Last week’s shooting of Charlie Kirk at Utah Valley University only underscores that feeling.
As press, we naturally recognize the importance of the First Amendment and the rare gift we were granted some 249 years ago when it was set down by our nation’s founders that speech – even in defiance of norms and established society – is a protected right. We know, too, that this is not a gift granted even to our peers in other western nations, that the concept of “free speech” oftentimes comes with strings attached. We oftentimes disagreed with Charlie Kirk’s positions, but we recognize, too, that his media empire was built on the concept of dialogue, of holding debates and having conversations. He exercised his right to free speech to its fullest extent.
No matter your opinion of Kirk himself, perhaps this should serve as a reflection that we, as people in an age of digital remove, crave the connection such conversation and debate foster.
It’s been noted that when violence enters our political ecosystem, it becomes exceedingly difficult to return to civility or any semblance of past normalcy. As fear breeds, so too does reactionary violence. Already, we’ve observed calls to respond to some group, to mete out retributive justice to an unnamed “they.” Not only do we find the idea of continued, violent escalation in our politics to be deeply unsettling, we find it reprehensible that, for some, the response to this assassination should be a rising call for still more trauma and carnage.
We do not believe responding with inflammatory rhetoric or violence will begin to salve the wounds inflicted by this incident, but that this will invite only more division. Perhaps that’s the point, but we reject that, too.
We hope, instead, that this might serve as a turning point in our collective history in which we consciously choose again to enter into good faith debate with each other, to respect our neighbors, to withhold our judgments. These were among the values our country was founded on: freedom, reason and good morality. It will take our combined efforts and courage to beat back the currents of violence and division, but we think it’s a worthy fight.

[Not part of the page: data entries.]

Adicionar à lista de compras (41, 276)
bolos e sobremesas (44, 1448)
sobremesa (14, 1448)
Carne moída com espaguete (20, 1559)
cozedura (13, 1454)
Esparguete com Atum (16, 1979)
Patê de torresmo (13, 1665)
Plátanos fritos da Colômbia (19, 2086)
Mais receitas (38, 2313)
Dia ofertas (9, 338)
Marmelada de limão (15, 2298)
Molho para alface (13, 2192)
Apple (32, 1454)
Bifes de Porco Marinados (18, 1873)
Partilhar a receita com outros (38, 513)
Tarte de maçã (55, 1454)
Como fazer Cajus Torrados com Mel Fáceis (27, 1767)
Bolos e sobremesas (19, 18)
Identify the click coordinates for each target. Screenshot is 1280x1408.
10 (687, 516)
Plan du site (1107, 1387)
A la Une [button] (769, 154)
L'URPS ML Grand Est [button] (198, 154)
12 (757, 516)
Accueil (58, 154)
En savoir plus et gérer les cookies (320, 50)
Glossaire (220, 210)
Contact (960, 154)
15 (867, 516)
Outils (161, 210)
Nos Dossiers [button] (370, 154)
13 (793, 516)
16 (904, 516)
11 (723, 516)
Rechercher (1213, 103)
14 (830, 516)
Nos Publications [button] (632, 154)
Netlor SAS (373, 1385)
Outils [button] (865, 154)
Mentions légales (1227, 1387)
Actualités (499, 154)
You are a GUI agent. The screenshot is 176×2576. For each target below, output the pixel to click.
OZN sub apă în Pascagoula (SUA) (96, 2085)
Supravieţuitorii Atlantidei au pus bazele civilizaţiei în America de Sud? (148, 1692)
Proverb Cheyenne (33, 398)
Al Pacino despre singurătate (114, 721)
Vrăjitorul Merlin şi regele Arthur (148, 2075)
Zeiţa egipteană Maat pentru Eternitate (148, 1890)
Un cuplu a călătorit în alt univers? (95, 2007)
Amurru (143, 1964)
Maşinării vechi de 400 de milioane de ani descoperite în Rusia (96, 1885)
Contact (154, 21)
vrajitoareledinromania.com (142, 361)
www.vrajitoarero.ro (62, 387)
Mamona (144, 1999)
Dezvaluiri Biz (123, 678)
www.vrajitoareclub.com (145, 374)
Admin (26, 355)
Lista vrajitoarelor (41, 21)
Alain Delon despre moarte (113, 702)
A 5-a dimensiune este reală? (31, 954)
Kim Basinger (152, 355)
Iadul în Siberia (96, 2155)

Already, we know it’s possible. Here in Cody and throughout Park County, we are neighbors and in community with each other despite our sometimes different views. And so we can only make the plea, as a part of the community ourselves, to extend that same sense of neighborliness further – to open and engage in honest dialogue wherever it is we go, to be curious and kind, to remain open to others, and their views and experiences even when we do not necessarily understand or agree.